▶ **What is needed**
Determine how many lines of the material below contain the word "computer", and state only that number.

____

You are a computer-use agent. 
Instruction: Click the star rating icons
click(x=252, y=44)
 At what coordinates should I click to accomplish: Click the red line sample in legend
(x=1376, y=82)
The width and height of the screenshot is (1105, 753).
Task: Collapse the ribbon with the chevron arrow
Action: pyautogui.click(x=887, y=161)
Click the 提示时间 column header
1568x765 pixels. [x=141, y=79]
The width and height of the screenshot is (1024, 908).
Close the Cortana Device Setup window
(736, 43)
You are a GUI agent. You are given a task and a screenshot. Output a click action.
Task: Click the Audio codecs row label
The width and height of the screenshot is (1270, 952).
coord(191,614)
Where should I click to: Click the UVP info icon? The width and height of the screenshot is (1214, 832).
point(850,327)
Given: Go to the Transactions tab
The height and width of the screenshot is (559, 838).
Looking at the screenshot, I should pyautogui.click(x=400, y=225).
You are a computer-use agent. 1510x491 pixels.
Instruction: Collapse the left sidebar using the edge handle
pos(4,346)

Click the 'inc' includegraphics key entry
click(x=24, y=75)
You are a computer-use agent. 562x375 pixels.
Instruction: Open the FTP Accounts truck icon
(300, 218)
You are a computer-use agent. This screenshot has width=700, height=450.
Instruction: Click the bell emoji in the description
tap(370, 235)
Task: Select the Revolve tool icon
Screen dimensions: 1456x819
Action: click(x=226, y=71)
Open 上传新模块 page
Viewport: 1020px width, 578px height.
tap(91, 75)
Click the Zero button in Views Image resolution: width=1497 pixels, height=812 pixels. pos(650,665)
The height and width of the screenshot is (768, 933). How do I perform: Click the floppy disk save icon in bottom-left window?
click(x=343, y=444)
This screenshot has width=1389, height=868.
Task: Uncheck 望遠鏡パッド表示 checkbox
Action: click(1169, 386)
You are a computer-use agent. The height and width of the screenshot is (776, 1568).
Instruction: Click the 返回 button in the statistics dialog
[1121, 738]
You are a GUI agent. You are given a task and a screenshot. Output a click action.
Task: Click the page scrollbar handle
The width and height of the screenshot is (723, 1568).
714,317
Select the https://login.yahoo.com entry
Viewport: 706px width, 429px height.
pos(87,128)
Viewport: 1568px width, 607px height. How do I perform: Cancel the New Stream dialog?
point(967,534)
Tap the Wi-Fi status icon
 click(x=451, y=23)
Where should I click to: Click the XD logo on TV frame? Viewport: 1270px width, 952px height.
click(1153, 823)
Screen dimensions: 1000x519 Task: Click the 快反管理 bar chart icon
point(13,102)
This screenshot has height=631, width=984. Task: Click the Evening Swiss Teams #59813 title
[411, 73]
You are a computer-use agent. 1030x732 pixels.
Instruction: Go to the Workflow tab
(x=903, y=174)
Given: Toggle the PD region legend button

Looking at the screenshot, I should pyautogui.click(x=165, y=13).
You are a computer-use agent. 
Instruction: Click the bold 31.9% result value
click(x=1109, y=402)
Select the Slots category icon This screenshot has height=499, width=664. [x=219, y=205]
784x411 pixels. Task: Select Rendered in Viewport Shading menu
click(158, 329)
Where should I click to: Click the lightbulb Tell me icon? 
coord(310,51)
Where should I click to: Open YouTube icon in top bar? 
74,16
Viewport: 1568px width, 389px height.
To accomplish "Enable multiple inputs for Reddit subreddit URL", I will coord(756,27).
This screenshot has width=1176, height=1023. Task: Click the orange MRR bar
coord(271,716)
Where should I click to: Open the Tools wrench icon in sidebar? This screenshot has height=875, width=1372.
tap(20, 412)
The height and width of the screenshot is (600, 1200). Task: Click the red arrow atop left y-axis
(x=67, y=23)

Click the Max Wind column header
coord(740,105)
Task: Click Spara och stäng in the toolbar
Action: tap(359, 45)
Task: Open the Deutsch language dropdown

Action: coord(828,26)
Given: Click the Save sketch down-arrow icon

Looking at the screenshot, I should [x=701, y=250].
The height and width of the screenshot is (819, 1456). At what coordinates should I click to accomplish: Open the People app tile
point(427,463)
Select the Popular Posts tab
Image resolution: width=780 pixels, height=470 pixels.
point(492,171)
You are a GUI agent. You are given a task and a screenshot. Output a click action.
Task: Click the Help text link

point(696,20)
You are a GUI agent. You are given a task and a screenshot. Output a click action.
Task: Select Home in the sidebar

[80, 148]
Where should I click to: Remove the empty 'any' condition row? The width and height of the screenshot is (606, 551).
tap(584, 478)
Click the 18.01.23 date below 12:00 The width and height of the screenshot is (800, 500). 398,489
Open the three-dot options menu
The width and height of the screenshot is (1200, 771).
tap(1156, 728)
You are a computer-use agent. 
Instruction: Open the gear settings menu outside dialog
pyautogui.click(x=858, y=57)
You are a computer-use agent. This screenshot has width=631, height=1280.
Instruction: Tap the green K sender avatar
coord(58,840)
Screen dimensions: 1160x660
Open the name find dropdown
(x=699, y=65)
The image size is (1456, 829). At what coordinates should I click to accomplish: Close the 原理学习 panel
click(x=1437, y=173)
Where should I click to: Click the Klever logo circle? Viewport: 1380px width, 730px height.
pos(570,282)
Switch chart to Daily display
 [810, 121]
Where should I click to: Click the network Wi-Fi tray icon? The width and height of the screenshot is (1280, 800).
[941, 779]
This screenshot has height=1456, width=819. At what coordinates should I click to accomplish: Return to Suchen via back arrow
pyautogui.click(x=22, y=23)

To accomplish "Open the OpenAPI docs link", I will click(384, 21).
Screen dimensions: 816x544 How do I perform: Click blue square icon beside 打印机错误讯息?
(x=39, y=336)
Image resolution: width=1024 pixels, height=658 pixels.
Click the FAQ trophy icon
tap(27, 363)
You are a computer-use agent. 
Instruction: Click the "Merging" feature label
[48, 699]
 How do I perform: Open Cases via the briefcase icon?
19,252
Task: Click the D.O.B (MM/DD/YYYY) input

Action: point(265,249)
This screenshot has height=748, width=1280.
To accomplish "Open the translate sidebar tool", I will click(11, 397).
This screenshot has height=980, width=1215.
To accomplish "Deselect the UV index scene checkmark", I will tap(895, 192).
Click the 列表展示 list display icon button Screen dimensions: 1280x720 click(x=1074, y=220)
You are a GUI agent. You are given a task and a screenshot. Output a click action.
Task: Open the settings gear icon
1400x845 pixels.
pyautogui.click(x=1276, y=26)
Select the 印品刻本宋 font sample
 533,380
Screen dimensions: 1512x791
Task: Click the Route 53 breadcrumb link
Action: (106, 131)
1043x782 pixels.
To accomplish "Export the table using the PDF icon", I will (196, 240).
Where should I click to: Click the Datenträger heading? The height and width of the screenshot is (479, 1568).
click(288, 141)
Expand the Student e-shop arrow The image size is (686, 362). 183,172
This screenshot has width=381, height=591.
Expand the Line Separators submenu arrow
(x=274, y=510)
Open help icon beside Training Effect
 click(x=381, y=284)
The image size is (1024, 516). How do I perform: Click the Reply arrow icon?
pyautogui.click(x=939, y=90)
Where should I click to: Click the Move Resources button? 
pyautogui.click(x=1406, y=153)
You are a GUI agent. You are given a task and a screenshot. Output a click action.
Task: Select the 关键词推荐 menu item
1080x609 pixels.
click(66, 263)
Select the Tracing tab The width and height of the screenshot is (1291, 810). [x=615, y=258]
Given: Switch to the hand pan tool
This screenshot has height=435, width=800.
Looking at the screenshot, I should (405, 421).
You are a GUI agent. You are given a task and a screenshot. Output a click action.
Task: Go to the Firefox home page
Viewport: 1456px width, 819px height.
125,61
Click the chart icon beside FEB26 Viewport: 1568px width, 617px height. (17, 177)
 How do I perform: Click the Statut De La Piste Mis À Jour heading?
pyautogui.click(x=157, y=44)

____

▶ **Exercise result**
10